Market Regulation

Audit Oversight Board in Urgent Need of Reform

A diverse group of individuals who formerly served on the Investor Advisory Group to the Public Company Accounting Oversight Board wrote to newly sworn in Securities and Exchange Commission Chairman Gary Gensler regarding the need for sweeping reforms at the audit oversight agency, which has largely abandoned its public interest mission in recent years.

The PCAOB was created in the wake of the Enron and Worldcom accounting scandals to oversee the audits of public companies “in order to protect the interests of investors and further the public interest in the preparation of informative, accurate, and independent audit reports for companies the securities of which are sold to, and held by and for, public investors.” The letter outlines a number of actions the PCAOB has taken in recent years that conflict with and undermine that mission, including replacing experienced staff with less qualified individuals, reducing its budget including for the critically important inspection function, dissolving its advisory boards, making policy changes without soliciting public comment, and deferring to industry-dominated groups in the standard-setting process, and operating in a non-transparent manner.

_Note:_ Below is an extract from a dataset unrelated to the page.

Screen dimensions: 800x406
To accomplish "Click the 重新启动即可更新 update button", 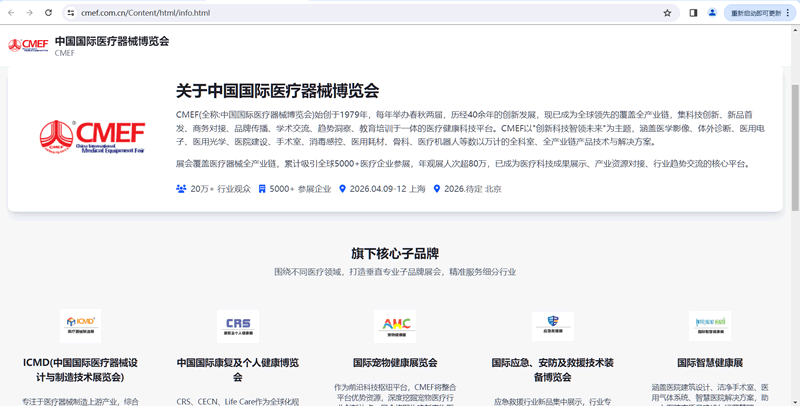I will pyautogui.click(x=754, y=13).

“Given the significant personnel changes, budget reductions and anti-regulatory activity at the PCAOB, there is considerable heavy lifting ahead to return the PCAOB’s focus to its primary mission of investor protection. Given their track record, we do not believe the current PCAOB Board members are up

to the task of re-focusing the PCAOB on its core mission because they are responsible for the dramatic shift away from what investors expect,” the former advisory group members wrote. “The circumstances surrounding the PCAOB compel the SEC to take immediate and assertive action to reverse the damage done over the past four years.”

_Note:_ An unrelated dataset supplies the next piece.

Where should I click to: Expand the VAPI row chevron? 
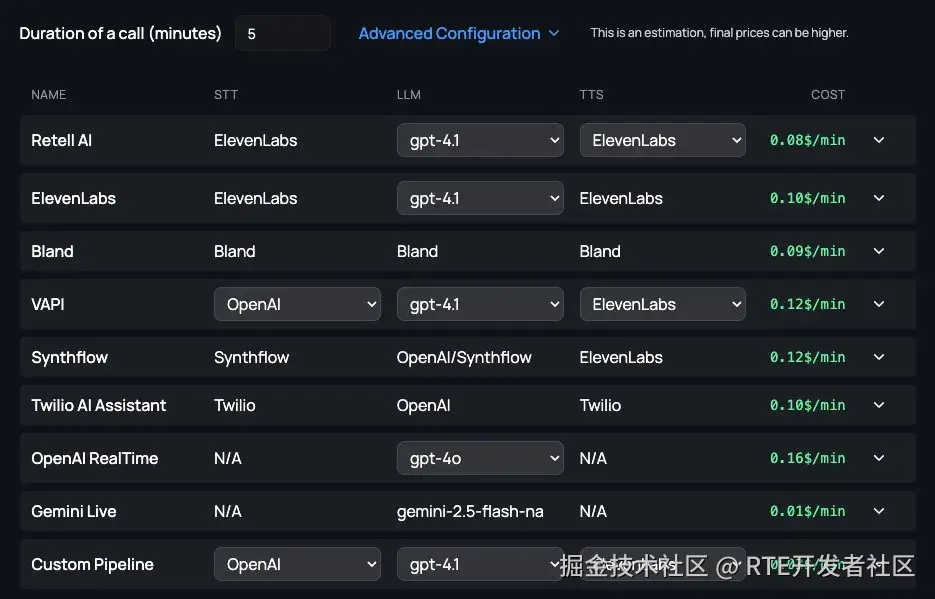pos(879,304)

They called on the new SEC Chair to act quickly to fill the current vacancy on the Board “with someone who is independent of auditing firms, highly competent and historically supportive of investors’ concerns relating to audit firm oversight and independence,” make that person chair, and reinstate the PCAOB’s advisory groups. “Together, these initial actions should begin to restore investors’ confidence in the public company audit process in the United States, however, more reforms will ultimately be needed,” they wrote.